◆ **Data shown**
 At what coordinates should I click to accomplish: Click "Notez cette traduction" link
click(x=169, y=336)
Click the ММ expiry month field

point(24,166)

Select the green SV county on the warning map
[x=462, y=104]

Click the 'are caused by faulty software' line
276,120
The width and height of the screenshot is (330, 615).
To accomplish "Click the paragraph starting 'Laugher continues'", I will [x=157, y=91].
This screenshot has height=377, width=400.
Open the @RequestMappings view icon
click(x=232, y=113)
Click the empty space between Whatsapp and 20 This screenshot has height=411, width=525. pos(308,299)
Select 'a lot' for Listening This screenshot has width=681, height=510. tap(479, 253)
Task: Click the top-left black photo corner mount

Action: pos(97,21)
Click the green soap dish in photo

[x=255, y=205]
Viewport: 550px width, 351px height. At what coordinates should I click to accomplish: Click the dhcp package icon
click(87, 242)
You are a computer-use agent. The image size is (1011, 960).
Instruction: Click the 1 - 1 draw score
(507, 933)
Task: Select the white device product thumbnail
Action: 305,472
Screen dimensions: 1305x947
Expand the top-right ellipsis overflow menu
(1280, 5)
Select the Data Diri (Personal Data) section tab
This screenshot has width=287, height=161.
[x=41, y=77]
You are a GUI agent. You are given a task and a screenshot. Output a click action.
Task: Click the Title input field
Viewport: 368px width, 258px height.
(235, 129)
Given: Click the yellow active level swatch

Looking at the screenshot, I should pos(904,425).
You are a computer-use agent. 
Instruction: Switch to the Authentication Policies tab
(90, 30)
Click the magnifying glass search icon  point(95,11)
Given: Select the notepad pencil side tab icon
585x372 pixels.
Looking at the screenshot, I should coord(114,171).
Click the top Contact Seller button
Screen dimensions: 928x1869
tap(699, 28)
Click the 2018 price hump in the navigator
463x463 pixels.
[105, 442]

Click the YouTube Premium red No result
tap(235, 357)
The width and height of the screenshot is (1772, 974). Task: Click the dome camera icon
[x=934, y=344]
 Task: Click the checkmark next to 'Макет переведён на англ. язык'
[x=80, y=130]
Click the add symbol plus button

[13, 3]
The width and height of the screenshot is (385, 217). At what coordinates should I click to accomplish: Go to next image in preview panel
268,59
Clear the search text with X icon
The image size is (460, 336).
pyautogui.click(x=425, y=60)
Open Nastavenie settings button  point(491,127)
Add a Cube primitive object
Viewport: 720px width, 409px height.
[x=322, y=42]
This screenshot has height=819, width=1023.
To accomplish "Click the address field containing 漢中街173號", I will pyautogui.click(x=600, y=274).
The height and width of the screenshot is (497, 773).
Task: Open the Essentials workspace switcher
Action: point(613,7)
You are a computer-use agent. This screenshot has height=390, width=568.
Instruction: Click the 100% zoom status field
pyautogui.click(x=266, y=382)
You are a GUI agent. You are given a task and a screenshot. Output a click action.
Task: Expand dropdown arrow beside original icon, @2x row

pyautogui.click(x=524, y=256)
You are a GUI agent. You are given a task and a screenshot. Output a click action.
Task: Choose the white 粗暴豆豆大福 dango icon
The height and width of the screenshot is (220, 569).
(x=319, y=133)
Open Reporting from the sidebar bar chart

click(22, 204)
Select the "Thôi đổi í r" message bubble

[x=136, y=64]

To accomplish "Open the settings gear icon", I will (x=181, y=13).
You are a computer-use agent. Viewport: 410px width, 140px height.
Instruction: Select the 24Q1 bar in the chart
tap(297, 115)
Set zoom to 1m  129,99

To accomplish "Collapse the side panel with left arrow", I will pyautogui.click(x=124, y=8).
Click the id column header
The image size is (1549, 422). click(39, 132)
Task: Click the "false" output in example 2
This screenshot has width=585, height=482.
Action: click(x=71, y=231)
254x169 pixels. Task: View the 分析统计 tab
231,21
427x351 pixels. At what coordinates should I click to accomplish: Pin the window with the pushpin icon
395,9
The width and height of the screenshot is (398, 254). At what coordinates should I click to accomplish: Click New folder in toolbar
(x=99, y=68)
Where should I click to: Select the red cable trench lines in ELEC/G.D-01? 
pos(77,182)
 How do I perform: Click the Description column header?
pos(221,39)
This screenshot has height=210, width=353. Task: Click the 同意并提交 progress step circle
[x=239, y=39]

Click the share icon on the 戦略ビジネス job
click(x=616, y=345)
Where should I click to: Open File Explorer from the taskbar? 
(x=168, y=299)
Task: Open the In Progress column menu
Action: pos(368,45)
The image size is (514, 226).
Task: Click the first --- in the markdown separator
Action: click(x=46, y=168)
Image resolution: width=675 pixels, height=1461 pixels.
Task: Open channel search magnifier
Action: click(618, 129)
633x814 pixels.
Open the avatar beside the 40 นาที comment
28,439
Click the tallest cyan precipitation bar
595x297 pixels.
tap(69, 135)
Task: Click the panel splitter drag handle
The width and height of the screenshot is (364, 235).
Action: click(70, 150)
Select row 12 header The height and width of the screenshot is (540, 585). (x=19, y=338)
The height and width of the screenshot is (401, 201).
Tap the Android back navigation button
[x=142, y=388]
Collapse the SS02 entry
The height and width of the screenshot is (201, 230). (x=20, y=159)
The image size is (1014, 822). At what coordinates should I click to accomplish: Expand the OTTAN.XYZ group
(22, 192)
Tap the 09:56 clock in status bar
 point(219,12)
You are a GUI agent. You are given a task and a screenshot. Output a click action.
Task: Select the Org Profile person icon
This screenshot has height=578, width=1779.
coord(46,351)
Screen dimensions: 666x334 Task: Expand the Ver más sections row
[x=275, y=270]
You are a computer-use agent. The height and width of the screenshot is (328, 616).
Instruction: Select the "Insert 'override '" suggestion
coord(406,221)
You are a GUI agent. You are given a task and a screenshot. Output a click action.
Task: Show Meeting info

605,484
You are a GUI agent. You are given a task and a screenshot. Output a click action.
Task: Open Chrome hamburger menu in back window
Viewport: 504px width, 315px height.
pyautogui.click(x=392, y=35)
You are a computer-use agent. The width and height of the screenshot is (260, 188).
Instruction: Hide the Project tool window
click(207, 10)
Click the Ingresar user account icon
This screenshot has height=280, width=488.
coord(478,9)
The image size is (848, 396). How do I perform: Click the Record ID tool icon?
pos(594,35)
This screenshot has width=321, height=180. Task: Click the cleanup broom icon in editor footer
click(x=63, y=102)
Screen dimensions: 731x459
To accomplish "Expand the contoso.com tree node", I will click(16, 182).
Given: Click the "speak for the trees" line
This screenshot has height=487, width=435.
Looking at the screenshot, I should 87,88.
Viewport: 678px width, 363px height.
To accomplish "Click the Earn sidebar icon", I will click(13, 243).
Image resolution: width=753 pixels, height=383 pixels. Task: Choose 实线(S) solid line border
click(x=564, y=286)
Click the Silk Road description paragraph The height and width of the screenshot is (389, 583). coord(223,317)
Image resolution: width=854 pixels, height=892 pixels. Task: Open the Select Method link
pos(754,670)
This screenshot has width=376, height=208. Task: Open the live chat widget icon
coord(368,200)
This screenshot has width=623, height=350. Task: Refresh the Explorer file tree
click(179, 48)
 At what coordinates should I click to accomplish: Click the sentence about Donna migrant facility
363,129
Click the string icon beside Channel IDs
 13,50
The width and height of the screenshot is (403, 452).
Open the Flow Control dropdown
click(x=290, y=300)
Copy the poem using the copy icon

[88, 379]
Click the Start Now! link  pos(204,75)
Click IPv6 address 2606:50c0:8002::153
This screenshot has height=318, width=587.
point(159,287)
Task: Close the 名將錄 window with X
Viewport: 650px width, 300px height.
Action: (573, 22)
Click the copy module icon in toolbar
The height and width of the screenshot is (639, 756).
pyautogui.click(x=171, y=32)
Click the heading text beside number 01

◆ **Work task**
Would you repeat all of the entries exactly?

◆ **Output of the exercise**
 At what coordinates should I click to accomplish: Click "Notez cette traduction" link
click(x=169, y=336)
Click the ММ expiry month field

point(24,166)

Select the green SV county on the warning map
[x=462, y=104]

Click the 'are caused by faulty software' line
276,120
The width and height of the screenshot is (330, 615).
To accomplish "Click the paragraph starting 'Laugher continues'", I will [x=157, y=91].
This screenshot has height=377, width=400.
Open the @RequestMappings view icon
click(x=232, y=113)
Click the empty space between Whatsapp and 20 This screenshot has height=411, width=525. pos(308,299)
Select 'a lot' for Listening This screenshot has width=681, height=510. tap(479, 253)
Task: Click the top-left black photo corner mount

Action: pos(97,21)
Click the green soap dish in photo

[x=255, y=205]
Viewport: 550px width, 351px height. At what coordinates should I click to accomplish: Click the dhcp package icon
click(87, 242)
You are a computer-use agent. The image size is (1011, 960).
Instruction: Click the 1 - 1 draw score
(507, 933)
Task: Select the white device product thumbnail
Action: 305,472
Screen dimensions: 1305x947
Expand the top-right ellipsis overflow menu
(1280, 5)
Select the Data Diri (Personal Data) section tab
This screenshot has width=287, height=161.
[x=41, y=77]
You are a GUI agent. You are given a task and a screenshot. Output a click action.
Task: Click the Title input field
Viewport: 368px width, 258px height.
(235, 129)
Given: Click the yellow active level swatch

Looking at the screenshot, I should pos(904,425).
You are a computer-use agent. 
Instruction: Switch to the Authentication Policies tab
(90, 30)
Click the magnifying glass search icon  point(95,11)
Given: Select the notepad pencil side tab icon
585x372 pixels.
Looking at the screenshot, I should coord(114,171).
Click the top Contact Seller button
Screen dimensions: 928x1869
tap(699, 28)
Click the 2018 price hump in the navigator
463x463 pixels.
[105, 442]

Click the YouTube Premium red No result
tap(235, 357)
The width and height of the screenshot is (1772, 974). Task: Click the dome camera icon
[x=934, y=344]
 Task: Click the checkmark next to 'Макет переведён на англ. язык'
[x=80, y=130]
Click the add symbol plus button

[13, 3]
The width and height of the screenshot is (385, 217). At what coordinates should I click to accomplish: Go to next image in preview panel
268,59
Clear the search text with X icon
The image size is (460, 336).
pyautogui.click(x=425, y=60)
Open Nastavenie settings button  point(491,127)
Add a Cube primitive object
Viewport: 720px width, 409px height.
[x=322, y=42]
This screenshot has height=819, width=1023.
To accomplish "Click the address field containing 漢中街173號", I will pyautogui.click(x=600, y=274).
The height and width of the screenshot is (497, 773).
Task: Open the Essentials workspace switcher
Action: point(613,7)
You are a computer-use agent. This screenshot has height=390, width=568.
Instruction: Click the 100% zoom status field
pyautogui.click(x=266, y=382)
You are a GUI agent. You are given a task and a screenshot. Output a click action.
Task: Expand dropdown arrow beside original icon, @2x row

pyautogui.click(x=524, y=256)
You are a GUI agent. You are given a task and a screenshot. Output a click action.
Task: Choose the white 粗暴豆豆大福 dango icon
The height and width of the screenshot is (220, 569).
(x=319, y=133)
Open Reporting from the sidebar bar chart

click(22, 204)
Select the "Thôi đổi í r" message bubble

[x=136, y=64]

To accomplish "Open the settings gear icon", I will (x=181, y=13).
You are a computer-use agent. Viewport: 410px width, 140px height.
Instruction: Select the 24Q1 bar in the chart
tap(297, 115)
Set zoom to 1m  129,99

To accomplish "Collapse the side panel with left arrow", I will pyautogui.click(x=124, y=8).
Click the id column header
The image size is (1549, 422). click(39, 132)
Task: Click the "false" output in example 2
This screenshot has width=585, height=482.
Action: click(x=71, y=231)
254x169 pixels. Task: View the 分析统计 tab
231,21
427x351 pixels. At what coordinates should I click to accomplish: Pin the window with the pushpin icon
395,9
The width and height of the screenshot is (398, 254). At what coordinates should I click to accomplish: Click New folder in toolbar
(x=99, y=68)
Where should I click to: Select the red cable trench lines in ELEC/G.D-01? 
pos(77,182)
 How do I perform: Click the Description column header?
pos(221,39)
This screenshot has height=210, width=353. Task: Click the 同意并提交 progress step circle
[x=239, y=39]

Click the share icon on the 戦略ビジネス job
click(x=616, y=345)
Where should I click to: Open File Explorer from the taskbar? 
(x=168, y=299)
Task: Open the In Progress column menu
Action: pos(368,45)
The image size is (514, 226).
Task: Click the first --- in the markdown separator
Action: click(x=46, y=168)
Image resolution: width=675 pixels, height=1461 pixels.
Task: Open channel search magnifier
Action: click(618, 129)
633x814 pixels.
Open the avatar beside the 40 นาที comment
28,439
Click the tallest cyan precipitation bar
595x297 pixels.
tap(69, 135)
Task: Click the panel splitter drag handle
The width and height of the screenshot is (364, 235).
Action: click(70, 150)
Select row 12 header The height and width of the screenshot is (540, 585). (x=19, y=338)
The height and width of the screenshot is (401, 201).
Tap the Android back navigation button
[x=142, y=388]
Collapse the SS02 entry
The height and width of the screenshot is (201, 230). (x=20, y=159)
The image size is (1014, 822). At what coordinates should I click to accomplish: Expand the OTTAN.XYZ group
(22, 192)
Tap the 09:56 clock in status bar
 point(219,12)
You are a GUI agent. You are given a task and a screenshot. Output a click action.
Task: Select the Org Profile person icon
This screenshot has height=578, width=1779.
coord(46,351)
Screen dimensions: 666x334 Task: Expand the Ver más sections row
[x=275, y=270]
You are a computer-use agent. The height and width of the screenshot is (328, 616).
Instruction: Select the "Insert 'override '" suggestion
coord(406,221)
You are a GUI agent. You are given a task and a screenshot. Output a click action.
Task: Show Meeting info

605,484
You are a GUI agent. You are given a task and a screenshot. Output a click action.
Task: Open Chrome hamburger menu in back window
Viewport: 504px width, 315px height.
pyautogui.click(x=392, y=35)
You are a computer-use agent. The width and height of the screenshot is (260, 188).
Instruction: Hide the Project tool window
click(207, 10)
Click the Ingresar user account icon
This screenshot has height=280, width=488.
coord(478,9)
The image size is (848, 396). How do I perform: Click the Record ID tool icon?
pos(594,35)
This screenshot has width=321, height=180. Task: Click the cleanup broom icon in editor footer
click(x=63, y=102)
Screen dimensions: 731x459
To accomplish "Expand the contoso.com tree node", I will click(16, 182).
Given: Click the "speak for the trees" line
This screenshot has height=487, width=435.
Looking at the screenshot, I should 87,88.
Viewport: 678px width, 363px height.
To accomplish "Click the Earn sidebar icon", I will click(13, 243).
Image resolution: width=753 pixels, height=383 pixels. Task: Choose 实线(S) solid line border
click(x=564, y=286)
Click the Silk Road description paragraph The height and width of the screenshot is (389, 583). coord(223,317)
Image resolution: width=854 pixels, height=892 pixels. Task: Open the Select Method link
pos(754,670)
This screenshot has width=376, height=208. Task: Open the live chat widget icon
coord(368,200)
This screenshot has width=623, height=350. Task: Refresh the Explorer file tree
click(179, 48)
 At what coordinates should I click to accomplish: Click the sentence about Donna migrant facility
363,129
Click the string icon beside Channel IDs
 13,50
The width and height of the screenshot is (403, 452).
Open the Flow Control dropdown
click(x=290, y=300)
Copy the poem using the copy icon

[88, 379]
Click the Start Now! link  pos(204,75)
Click IPv6 address 2606:50c0:8002::153
This screenshot has height=318, width=587.
point(159,287)
Task: Close the 名將錄 window with X
Viewport: 650px width, 300px height.
Action: (573, 22)
Click the copy module icon in toolbar
The height and width of the screenshot is (639, 756).
pyautogui.click(x=171, y=32)
Click the heading text beside number 01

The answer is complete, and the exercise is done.